WHO are you, dusky woman, so ancient, hardly human,
With your woolly-white and turban’d head, and bare bony feet?
Why, rising by the roadside here, do you the colors greet?

2

(’Tis while our army lines Carolina’s sand and pines,
Forth from thy hovel door, thou, Ethiopia, com’st to me,
As, under doughty Sherman, I march toward the sea.)

3

Me, master, years a hundred, since from my parents sunder’d,
A little child, they caught me as the savage beast is caught;
Then hither me, across the sea, the cruel slaver brought.

4

No further does she say, but lingering all the day,
Her high-borne turban’d head she wags, and rolls her darkling eye,
And curtseys to the regiments, the guidons moving by.

5

What is it, fateful woman—so blear, hardly human?
Why wag your head, with turban bound—yellow, red and green?
Are the things so strange and marvelous, you see or have seen?

Week 35 —read by Eric Forsythe

Afterword

Not long after the events of 9/11, on a panel discussion about the challenges facing policy-makers in the war on terror, a security expert lamented the inability of her colleagues in the intelligence community to foresee what havoc men armed only with box-cutters might wreak. This represented in her view a failure of imagination, the analysts having proved themselves unable or unwilling to synthesize various strands of information collected about Al Qaeda and imagine the unimaginable. A useful list of credible threats must include the most outlandish plots—which prompted me to suggest that it might be wise to call on writers adept at the art of connecting disparate images and ideas, people and places. They think outside the box, dreaming up storylines, creating characters whose motives must be discerned. Insofar as they find points of correspondence in incidents that may be far removed from their experience they provide ways of understanding what may otherwise be incomprehensible. An encounter with a work of art can provide insights unavailable to logical thought processes.
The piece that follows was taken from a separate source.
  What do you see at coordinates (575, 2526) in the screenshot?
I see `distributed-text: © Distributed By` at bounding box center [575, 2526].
How else shall we prepare ourselves for the surprises that define our lives?

The old slave woman in Whitman’s “Ethiopia Saluting the Colors” was surely surprised to find herself freed near the end of a long life spent in chains, literal and figurative. She speaks only three lines, at the center of the poem, and yet her words haunt us still: “Me, master, years a hundred, since from my parents sunder’d,/ A little child, they caught me as the savage beast is caught; /Then thither me, across the sea, the cruel slaver brought.” Note how the blues-like internal rhymes in the first line—hundred/ sunder’d—are balanced by perfect end rhymes in the two lines that close the stanza—caught/ brought. Whitman’s virtue in this poem is to reproduce a snatch of music from the slave songs that gave rise to the blues and jazz: the signal American contribution to music.
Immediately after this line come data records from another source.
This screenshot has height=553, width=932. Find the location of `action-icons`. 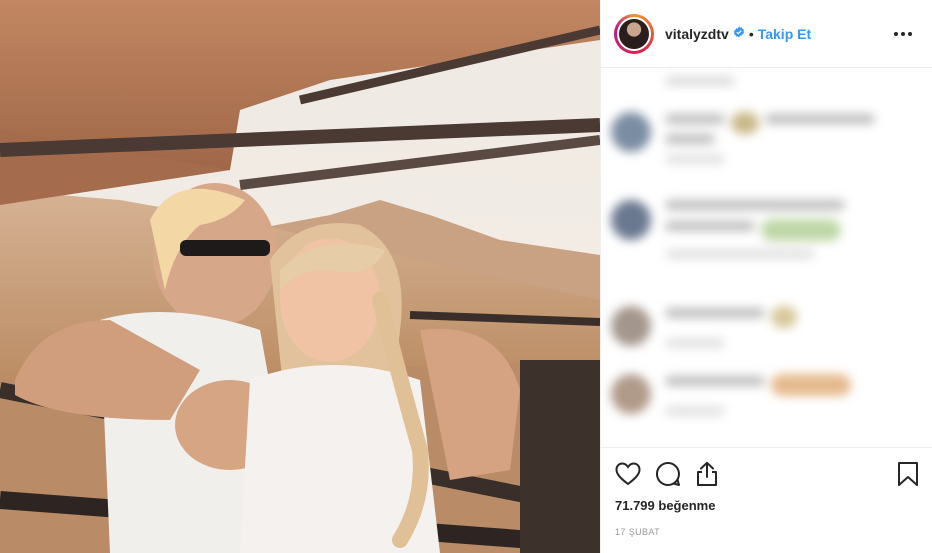

action-icons is located at coordinates (767, 474).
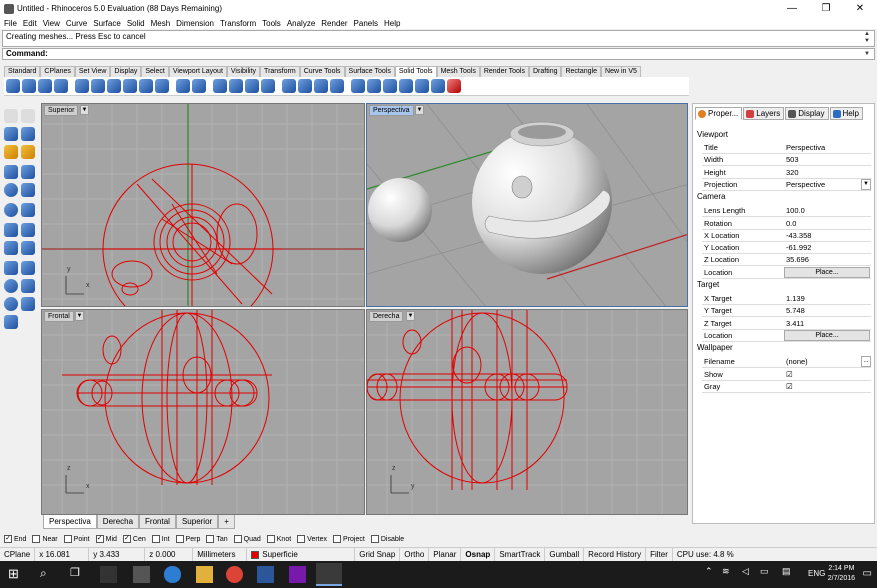 Image resolution: width=877 pixels, height=588 pixels. What do you see at coordinates (244, 72) in the screenshot?
I see `tab-visibility: Visibility` at bounding box center [244, 72].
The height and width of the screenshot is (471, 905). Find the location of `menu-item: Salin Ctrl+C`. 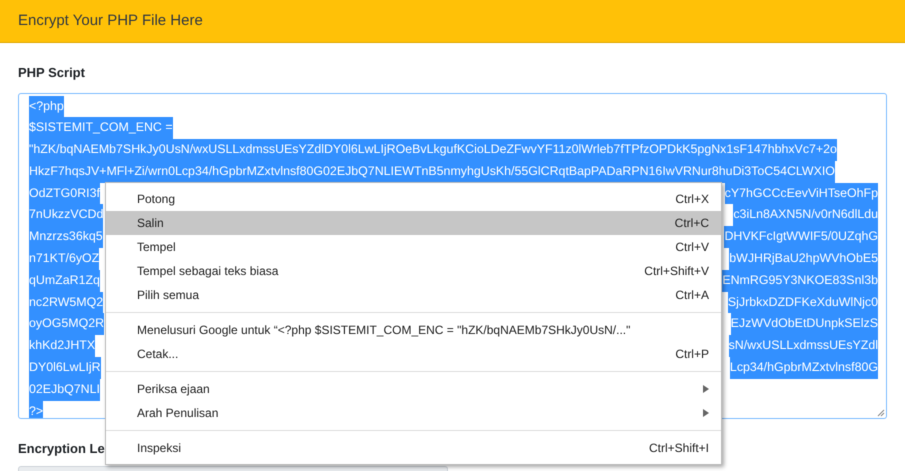

menu-item: Salin Ctrl+C is located at coordinates (414, 223).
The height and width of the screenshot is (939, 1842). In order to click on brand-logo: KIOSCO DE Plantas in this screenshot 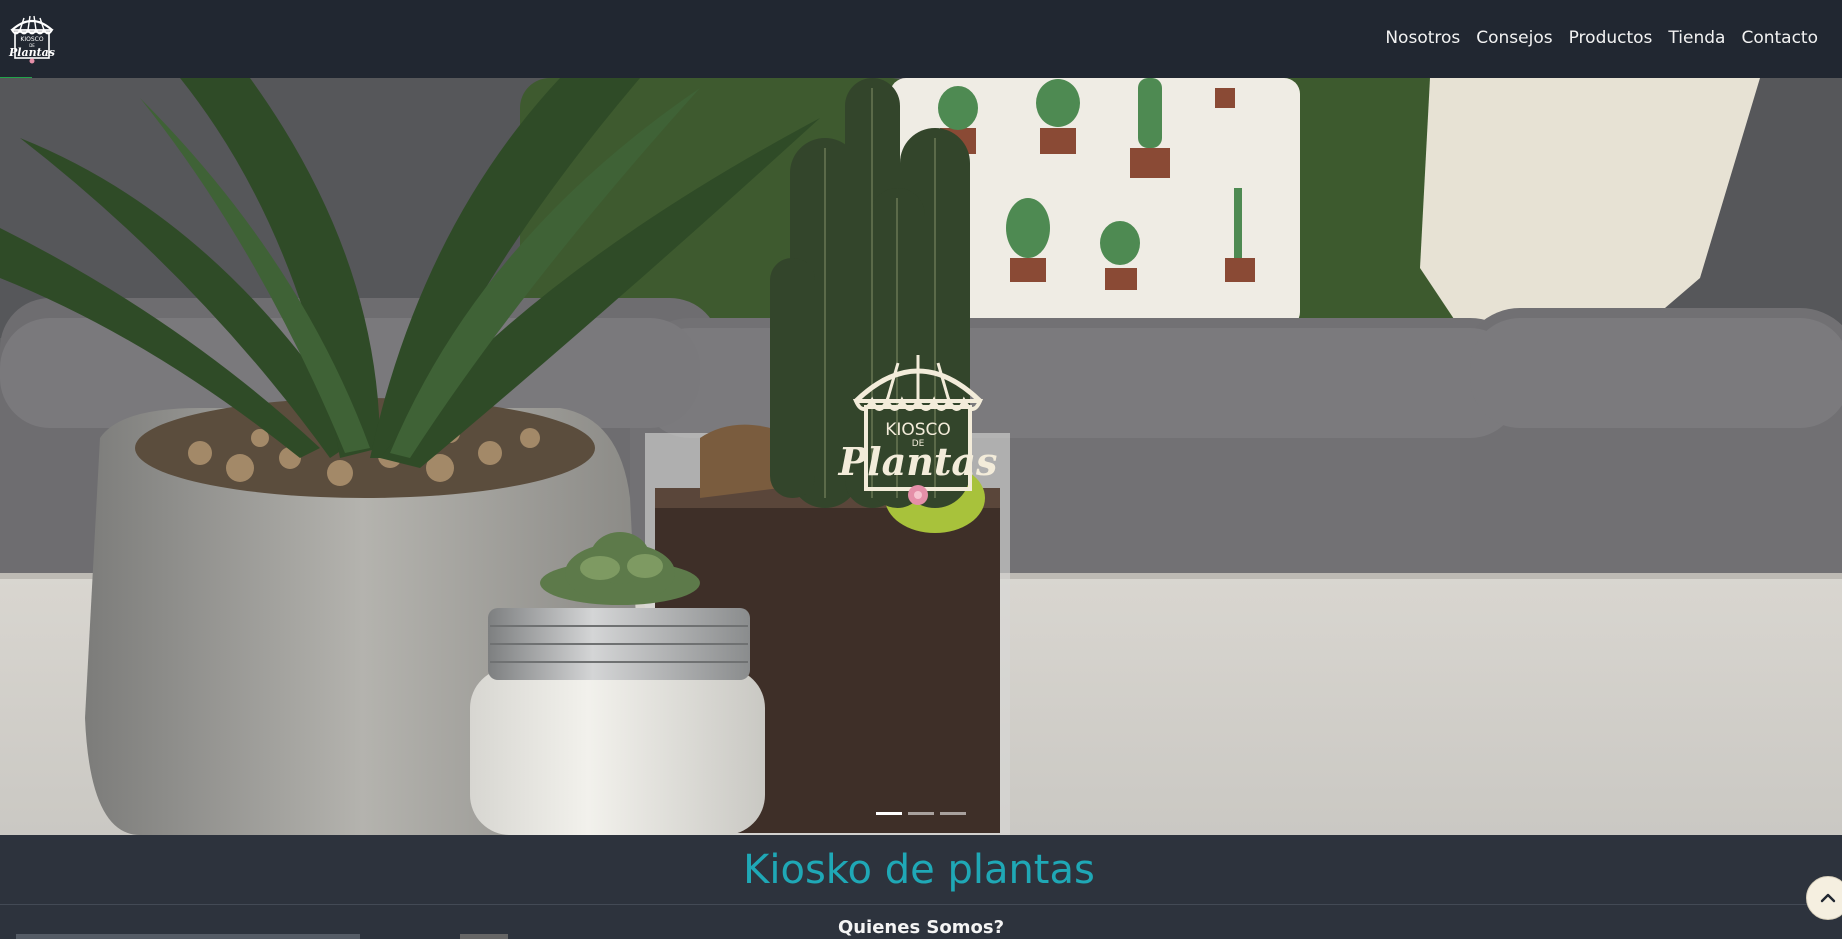, I will do `click(32, 39)`.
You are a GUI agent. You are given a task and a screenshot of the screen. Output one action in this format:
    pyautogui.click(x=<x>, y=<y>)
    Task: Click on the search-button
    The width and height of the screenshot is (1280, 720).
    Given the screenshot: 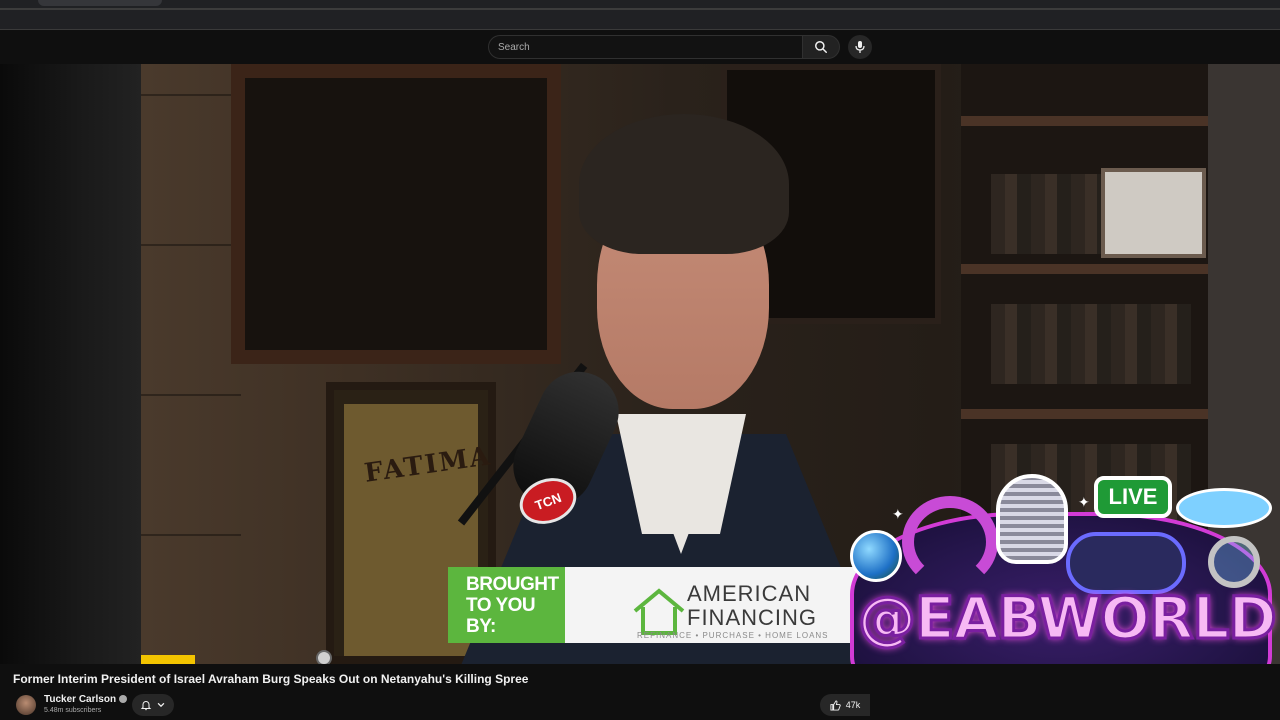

Left unsung in this poem is the trail of destruction blazed by troops under the command of General William Tecumseh Sherman—houses, and barns, and cities burned to the ground during his 1864 march to the sea, undertaken not only to defeat the Confederate forces but to demoralize the citizens backing the insurrection. The Union soldier narrating this poem marvels at what the “fateful woman” curtseying to the passing regiments must have seen in her life, including, perhaps, the destruction of Columbia, the state capital of South Carolina, in February 1865. On April 26, 1865, twelve days after Lincoln’s assassination, nearly 90,000 men from the Army of the South surrendered to Sherman at a farmhouse near Durham, North Carolina, bringing the war to an end. Now the difficult task of reconciliation between those divided by geography, culture, politics, class, and race would begin, helped or hurt by writers connecting the dots, for good or ill.

—CM

Question

“Ethiopia Saluting the Colors” is in part a study in the failure of empathy, the failure of the Union soldier to understand the implications of his own actions for an old freed slave woman whom he thinks of as only “half-human.” Think of how many times in your own life you have failed to make the effort to empathize, to understand how your own actions might be conceived of by someone much older than you or much different from you in terms of class, race, gender. Explore one of those moments, and write about how things might have been different if you had seen the incident through the eyes of the other.